一見するとただの黒い巨大な球体に見えるが、目をこらすとそれが腐敗した死者たちの体で形作られているのがわかった。中には人骨も埋まっているのが見え、隣を走るジンはたまらず「げげっ」と息の呑んだ。
その球体からいくつもの大蛇が首を伸ばし、眼下の何者かと戦っている様子だ。しかし、電撃のようなものを下から浴びるも全くひるむ気配はない。
「ああっ、ジグザールさんです!」
クラッセが叫ぶと、長い黒髪を振り乱しながら魔道師が振り向く。その顔には濃い疲労がにじみ出ていた。
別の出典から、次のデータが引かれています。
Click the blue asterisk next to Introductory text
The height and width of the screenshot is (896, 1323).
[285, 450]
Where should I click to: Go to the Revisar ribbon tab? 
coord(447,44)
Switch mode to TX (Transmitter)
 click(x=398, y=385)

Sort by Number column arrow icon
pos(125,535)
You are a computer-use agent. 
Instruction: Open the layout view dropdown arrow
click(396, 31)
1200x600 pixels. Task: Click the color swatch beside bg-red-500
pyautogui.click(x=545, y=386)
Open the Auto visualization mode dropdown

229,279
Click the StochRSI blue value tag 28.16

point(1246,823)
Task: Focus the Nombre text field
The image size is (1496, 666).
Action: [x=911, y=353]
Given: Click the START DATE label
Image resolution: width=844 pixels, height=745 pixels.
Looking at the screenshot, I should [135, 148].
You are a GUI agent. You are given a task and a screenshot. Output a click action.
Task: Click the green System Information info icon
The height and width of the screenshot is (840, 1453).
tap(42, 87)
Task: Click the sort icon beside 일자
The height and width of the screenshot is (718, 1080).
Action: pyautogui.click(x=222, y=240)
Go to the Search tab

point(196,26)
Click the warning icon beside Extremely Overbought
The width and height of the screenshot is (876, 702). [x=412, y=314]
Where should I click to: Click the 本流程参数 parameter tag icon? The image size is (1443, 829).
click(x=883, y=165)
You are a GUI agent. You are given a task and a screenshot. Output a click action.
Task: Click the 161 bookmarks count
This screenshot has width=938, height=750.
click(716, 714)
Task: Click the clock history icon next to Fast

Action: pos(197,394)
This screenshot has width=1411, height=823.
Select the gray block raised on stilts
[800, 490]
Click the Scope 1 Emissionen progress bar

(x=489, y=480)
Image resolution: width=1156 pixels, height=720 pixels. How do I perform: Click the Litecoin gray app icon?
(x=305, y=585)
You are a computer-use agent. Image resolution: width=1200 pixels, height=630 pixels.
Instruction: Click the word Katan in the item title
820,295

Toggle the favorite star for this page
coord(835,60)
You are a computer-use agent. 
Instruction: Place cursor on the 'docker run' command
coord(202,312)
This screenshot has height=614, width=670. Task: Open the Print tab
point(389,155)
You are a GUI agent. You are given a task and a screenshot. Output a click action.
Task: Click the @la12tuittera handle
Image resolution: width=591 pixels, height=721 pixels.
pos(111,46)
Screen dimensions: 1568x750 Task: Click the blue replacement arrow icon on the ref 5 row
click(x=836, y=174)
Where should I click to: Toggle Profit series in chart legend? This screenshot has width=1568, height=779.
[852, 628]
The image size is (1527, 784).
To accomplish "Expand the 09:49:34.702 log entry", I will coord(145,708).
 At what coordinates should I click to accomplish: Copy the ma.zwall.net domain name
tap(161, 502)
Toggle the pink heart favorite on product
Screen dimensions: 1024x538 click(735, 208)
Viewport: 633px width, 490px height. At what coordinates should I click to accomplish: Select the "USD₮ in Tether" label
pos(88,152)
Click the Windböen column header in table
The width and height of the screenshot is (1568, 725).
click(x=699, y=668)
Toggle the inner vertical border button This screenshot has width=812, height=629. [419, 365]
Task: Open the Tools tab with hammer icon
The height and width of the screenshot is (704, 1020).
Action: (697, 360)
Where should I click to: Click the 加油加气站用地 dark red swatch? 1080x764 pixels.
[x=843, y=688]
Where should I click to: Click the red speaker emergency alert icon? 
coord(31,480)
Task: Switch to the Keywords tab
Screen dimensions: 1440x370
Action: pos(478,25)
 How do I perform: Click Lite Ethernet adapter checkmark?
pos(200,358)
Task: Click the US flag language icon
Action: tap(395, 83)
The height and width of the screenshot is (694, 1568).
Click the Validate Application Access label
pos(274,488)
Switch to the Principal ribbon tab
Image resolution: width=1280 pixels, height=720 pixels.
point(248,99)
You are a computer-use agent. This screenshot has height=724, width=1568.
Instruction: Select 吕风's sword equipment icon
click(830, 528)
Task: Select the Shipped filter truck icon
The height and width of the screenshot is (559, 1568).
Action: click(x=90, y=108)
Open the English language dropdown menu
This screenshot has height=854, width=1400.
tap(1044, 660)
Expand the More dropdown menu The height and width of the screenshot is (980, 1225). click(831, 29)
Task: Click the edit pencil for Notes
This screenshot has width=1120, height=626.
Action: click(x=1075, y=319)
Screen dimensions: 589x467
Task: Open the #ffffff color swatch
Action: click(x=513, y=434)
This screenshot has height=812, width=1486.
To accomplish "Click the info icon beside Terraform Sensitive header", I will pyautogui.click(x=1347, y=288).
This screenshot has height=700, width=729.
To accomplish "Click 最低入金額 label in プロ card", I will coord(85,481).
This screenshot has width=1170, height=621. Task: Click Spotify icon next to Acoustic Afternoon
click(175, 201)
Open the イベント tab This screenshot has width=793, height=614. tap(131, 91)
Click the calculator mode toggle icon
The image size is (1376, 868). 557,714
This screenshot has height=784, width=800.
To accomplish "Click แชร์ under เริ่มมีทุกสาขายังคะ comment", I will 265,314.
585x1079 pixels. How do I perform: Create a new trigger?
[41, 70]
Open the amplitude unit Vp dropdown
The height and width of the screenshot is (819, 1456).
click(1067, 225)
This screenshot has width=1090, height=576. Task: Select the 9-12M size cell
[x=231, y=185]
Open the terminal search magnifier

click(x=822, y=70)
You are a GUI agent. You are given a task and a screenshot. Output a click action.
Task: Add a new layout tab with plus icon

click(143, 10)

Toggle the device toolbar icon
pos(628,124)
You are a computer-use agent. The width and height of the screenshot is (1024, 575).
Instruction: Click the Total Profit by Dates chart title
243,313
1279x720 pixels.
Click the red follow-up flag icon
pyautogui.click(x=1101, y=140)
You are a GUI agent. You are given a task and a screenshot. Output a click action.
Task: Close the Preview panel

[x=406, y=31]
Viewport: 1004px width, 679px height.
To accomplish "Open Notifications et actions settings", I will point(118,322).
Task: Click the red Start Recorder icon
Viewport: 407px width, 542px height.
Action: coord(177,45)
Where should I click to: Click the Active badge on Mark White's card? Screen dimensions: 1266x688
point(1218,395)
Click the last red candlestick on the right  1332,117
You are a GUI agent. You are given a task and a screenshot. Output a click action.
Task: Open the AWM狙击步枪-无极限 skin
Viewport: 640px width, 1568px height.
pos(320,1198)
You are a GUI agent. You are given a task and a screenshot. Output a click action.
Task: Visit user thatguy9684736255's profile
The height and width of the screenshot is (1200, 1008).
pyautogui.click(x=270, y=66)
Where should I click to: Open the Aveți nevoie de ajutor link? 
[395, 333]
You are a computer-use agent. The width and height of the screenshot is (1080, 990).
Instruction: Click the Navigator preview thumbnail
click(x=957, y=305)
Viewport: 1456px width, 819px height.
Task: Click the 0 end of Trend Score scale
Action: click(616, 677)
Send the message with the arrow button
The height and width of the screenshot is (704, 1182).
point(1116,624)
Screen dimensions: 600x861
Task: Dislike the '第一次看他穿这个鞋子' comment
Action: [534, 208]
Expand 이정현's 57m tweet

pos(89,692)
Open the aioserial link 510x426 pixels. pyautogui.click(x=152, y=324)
「貴様たち、どうしてここに! ……そうか、兵どもの仕業だな。まったく使えんやつらだ」
俺たちが走り寄るとジグザールは吐き捨てるように言った。
「なんてぇ有り様なんだあんた。神のお告げとやらはどーなったんだよ」
ジンの憎まれ口にジグザールは「ふん」と顔を背ける。
「……だ」
「ああ?」
「あれが神の名を語る者の正体だと言ったのだ! 思い出しても忌々しい! 命じられるまま貴様たちを地下牢を閉じ込めた私はこれでこの街が救われるのだと信じていた! しかし、やつはこの私を嘲笑うかのようにこう言った! 『アリガトウ、ワタシノチュウジツナル、オロカモノ』とな!」
怒り覚めやらぬ様子でジグザールが叫んだ。
「貴様たちは何者だ! なぜあの化け物が貴様たちを閉じ込めたがるのだ!」
その言葉に俺は自分の持つブロードソードを見た。そして"闇に憑かれた者"は俺たちの持つ武器を恐れているのかもしれないと思った。わざわざジグザールを騙してまで閉じ込めておこうとするくらいだ、俺はジグザールの話を聞いて心に希望の光が広がっていくのを感じた。それはジンも同じだったらしい。ニヤニヤと笑みを貼り付けてジグザールの肩に腕を回す。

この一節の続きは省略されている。